López-Astorga (2016a) has shown that the mental logic theory (e.g., Braine & O’Brien, 1998a; O’Brien, 2009, 2014; O’Brien & Li, 2013; O’Brien & Manfrinati, 2010) has an important problem that needs to be solved. As it is well known, that theory does not accept all of the rules that are valid or correct in standard propositional calculus or Gentzen’s (1935) framework (see, e.g., López-Astorga, 2016a, 196-197; or López-Astorga, 2016b, 14), and, in this way, one of the rules of that calculus that the theory rejects is the disjunction introduction rule (from now on, DIR), i.e., the rule enabling to deduce a formula such as [p v q], where ‘v’ represents disjunction, from a formula such as [p] (see, e.g., López-Astorga, 2015a, 143; or López-Astorga, 2016a, 197). The theory rejects DIR because empirical data suggest that people do not usually apply it. However, the problem is that, as indicated by López-Astorga (2016a, 199), the mental logic theory does admit another rule that is more complex and that, in addition, seems to require the previous use of DIR to be applied. That rule is Schema 2 in the version of this last theory presented by Braine and O’Brien (1998 b, 80; Table 6.1), and the formal structure assigned to it by López-Astorga (2016a, 199) is akin to this:

(p1 v…v pn) -> q

pi

---------------------

Therefore, q

Where ‘->’ stands for the conditional.

It is absolutely true that López-Astorga (2016b) has also proposed an update of the original mental logic theory that takes into account certain experimental results that are to be found in the literature of cognitive science, modifies some aspects of the theory, and, by virtue of those modifications, allows it to solve some of its more important difficulties. Nevertheless, that update, which is called by him the Reasoning Formal Theory or RFT (from now on, I will use these acronyms to refer to his update too), does not directly deal with the problem related to DIR raised by him in López-Astorga (2016a). So, the main goal of this paper is to try to address that problem and offer a possible solution of it based on the essential theses of RFT.

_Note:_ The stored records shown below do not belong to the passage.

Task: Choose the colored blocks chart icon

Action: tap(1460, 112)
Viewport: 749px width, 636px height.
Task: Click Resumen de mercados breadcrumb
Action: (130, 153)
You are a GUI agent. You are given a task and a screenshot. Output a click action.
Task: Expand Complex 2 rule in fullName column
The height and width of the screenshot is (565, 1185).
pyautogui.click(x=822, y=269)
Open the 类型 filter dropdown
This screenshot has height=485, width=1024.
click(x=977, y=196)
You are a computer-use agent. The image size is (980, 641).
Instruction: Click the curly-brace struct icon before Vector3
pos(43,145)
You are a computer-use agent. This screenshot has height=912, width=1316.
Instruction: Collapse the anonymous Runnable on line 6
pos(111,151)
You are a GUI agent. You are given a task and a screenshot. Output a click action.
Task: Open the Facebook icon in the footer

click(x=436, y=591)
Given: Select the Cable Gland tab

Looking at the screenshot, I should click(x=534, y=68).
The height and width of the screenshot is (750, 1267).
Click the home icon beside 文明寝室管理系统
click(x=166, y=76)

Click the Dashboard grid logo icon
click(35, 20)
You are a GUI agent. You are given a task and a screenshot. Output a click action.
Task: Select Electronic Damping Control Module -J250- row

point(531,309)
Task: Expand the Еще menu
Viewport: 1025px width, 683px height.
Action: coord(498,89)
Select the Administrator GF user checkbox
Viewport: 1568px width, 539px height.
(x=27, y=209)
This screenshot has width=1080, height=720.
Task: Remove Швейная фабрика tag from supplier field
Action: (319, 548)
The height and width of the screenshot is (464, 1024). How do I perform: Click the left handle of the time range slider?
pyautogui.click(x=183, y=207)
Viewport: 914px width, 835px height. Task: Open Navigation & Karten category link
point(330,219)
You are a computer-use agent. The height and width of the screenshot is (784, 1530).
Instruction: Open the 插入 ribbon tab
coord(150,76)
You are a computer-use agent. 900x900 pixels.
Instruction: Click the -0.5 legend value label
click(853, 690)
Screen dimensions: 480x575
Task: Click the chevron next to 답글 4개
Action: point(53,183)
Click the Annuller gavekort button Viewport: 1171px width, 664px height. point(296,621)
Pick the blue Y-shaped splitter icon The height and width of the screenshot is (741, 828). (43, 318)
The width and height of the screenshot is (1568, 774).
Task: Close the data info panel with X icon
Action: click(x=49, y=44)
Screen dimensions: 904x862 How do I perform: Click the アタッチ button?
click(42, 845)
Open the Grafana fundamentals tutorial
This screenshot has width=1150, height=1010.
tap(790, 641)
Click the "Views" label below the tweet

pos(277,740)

In particular, my proposal, which, given that it does not ignore the central ideas of RFT, is obviously syntactic, resorts to a distinction coming from the original mental logic theory that RFT assumes as well. That distinction is that between Core Schemata and Feeder Schemata. Indeed, both the mental logic theory and RFT claim that all of the schemata used by the human mind are not of the same kind. There are different types of schemata, and two of them are those mentioned. In this way, Core Schemata are schemata that “… are used without restriction whenever they are applicable” (Braine & O’Brien, 1998b, 79-83; see also, e.g., López-Astorga, 2016b, 14). On the other hand, Feeder Schemata are schemata that “… are used only when their output feeds another schema …” (Braine & O’Brien, 1998b, 83; see also, e.g., López-Astorga, 2016b, 15). Thus, my idea is that, while it is clear that DIR cannot be a Core Schema, it can be accepted as a Feeder Schema, and that, although it is not usually applied, it does be used when its application can lead to other conclusions or enable the use of other schemata.

To show all of this, I will firstly describe in more detail the problem regarding DIR that López-Astorga (2016a) sees in the mental logic theory. Then, I will explain the changes that RFT introduces in the theory and why DIR continues to be a problem in that update. Finally, I will propose my possible solution that considers DIR to be a Feeder Schema and that respects the general lines of both the mental logic theory and RFT.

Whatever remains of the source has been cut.